**To do**
Rewrite the passage of the Bruckner recording notes that begins at "A mediaeval artisan" and stops after "rather pathetic oddity.", putting "craftsman" in place of "artisan".

## Begin Source

|About this Recording
8.554006 - BRUCKNER, A.: Symphony No. 2 (1872 first version, ed. W. Carragan) (Ireland National Symphony, Tintner)
A mediaeval artisan might easily have kept a daily record of how many different prayers he prayed and how often he repeated them. For a composer of the nineteenth century, with its belief in unstoppable progress and human supremacy, to behave in this fashion is certainly unique. But Anton Bruckner, though accepting the harmonic and orchestral achievements of the Romantic period, did just that; he did not really belong to his time. Even less did he fit in with the Viennese environment into which he was transplanted for the last 27 years of his life. The elegant and rather superficial society he encountered there must have thought the naïve, badly dressed fellow with the 'wrong' accent a rather pathetic oddity.

## End Source
## Begin Information shown

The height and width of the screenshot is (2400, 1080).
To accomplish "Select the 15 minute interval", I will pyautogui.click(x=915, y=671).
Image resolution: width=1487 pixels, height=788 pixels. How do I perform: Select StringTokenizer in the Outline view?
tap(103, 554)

## End Information shown
## Begin Information shown

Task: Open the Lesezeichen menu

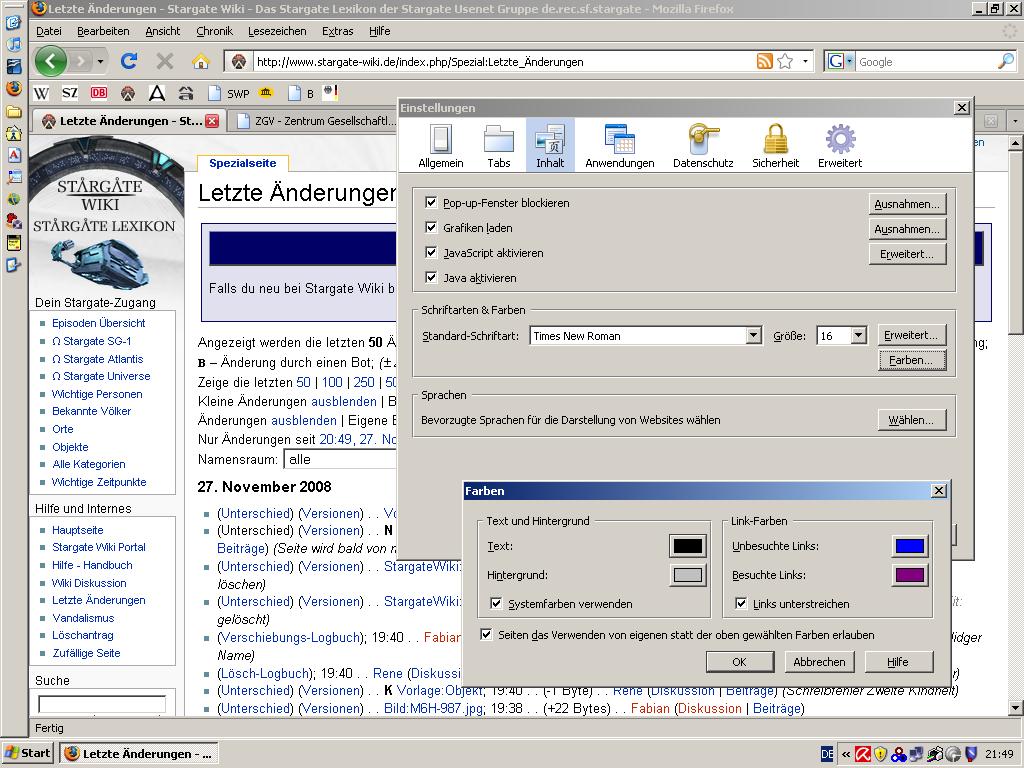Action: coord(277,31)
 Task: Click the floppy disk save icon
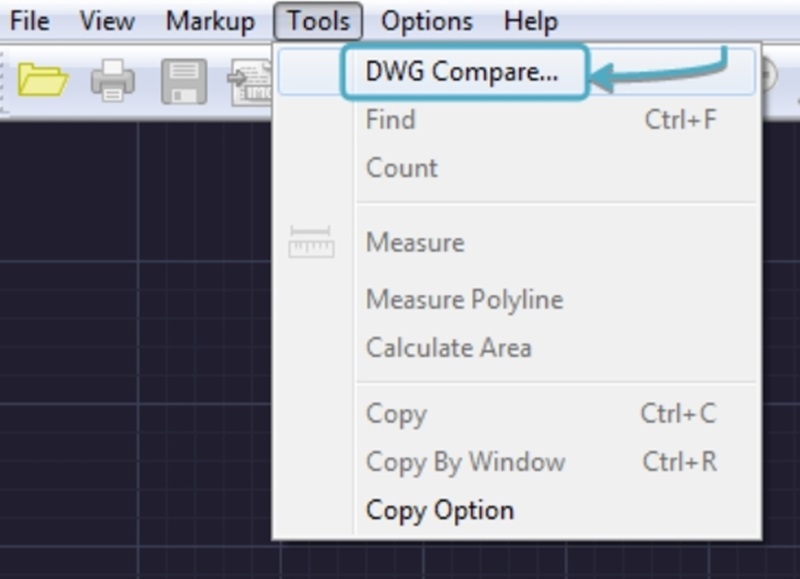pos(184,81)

## End Information shown
## Begin Information shown

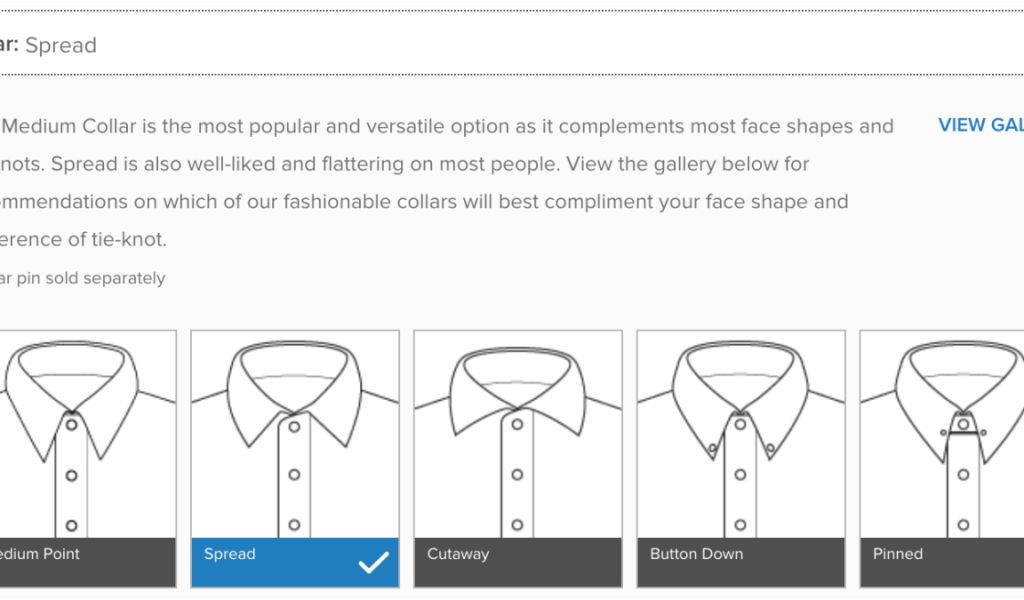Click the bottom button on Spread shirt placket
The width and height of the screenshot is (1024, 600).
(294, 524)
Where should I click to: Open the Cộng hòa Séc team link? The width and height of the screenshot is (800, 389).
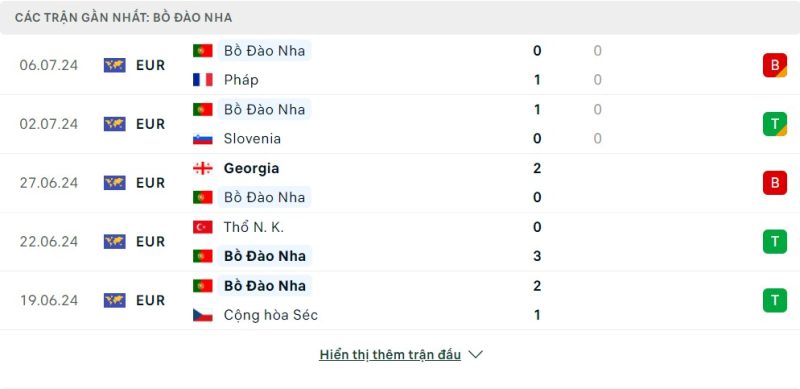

## End Information shown

**Correct response**
A mediaeval craftsman might easily have kept a daily record of how many different prayers he prayed and how often he repeated them. For a composer of the nineteenth century, with its belief in unstoppable progress and human supremacy, to behave in this fashion is certainly unique. But Anton Bruckner, though accepting the harmonic and orchestral achievements of the Romantic period, did just that; he did not really belong to his time. Even less did he fit in with the Viennese environment into which he was transplanted for the last 27 years of his life. The elegant and rather superficial society he encountered there must have thought the naïve, badly dressed fellow with the 'wrong' accent a rather pathetic oddity.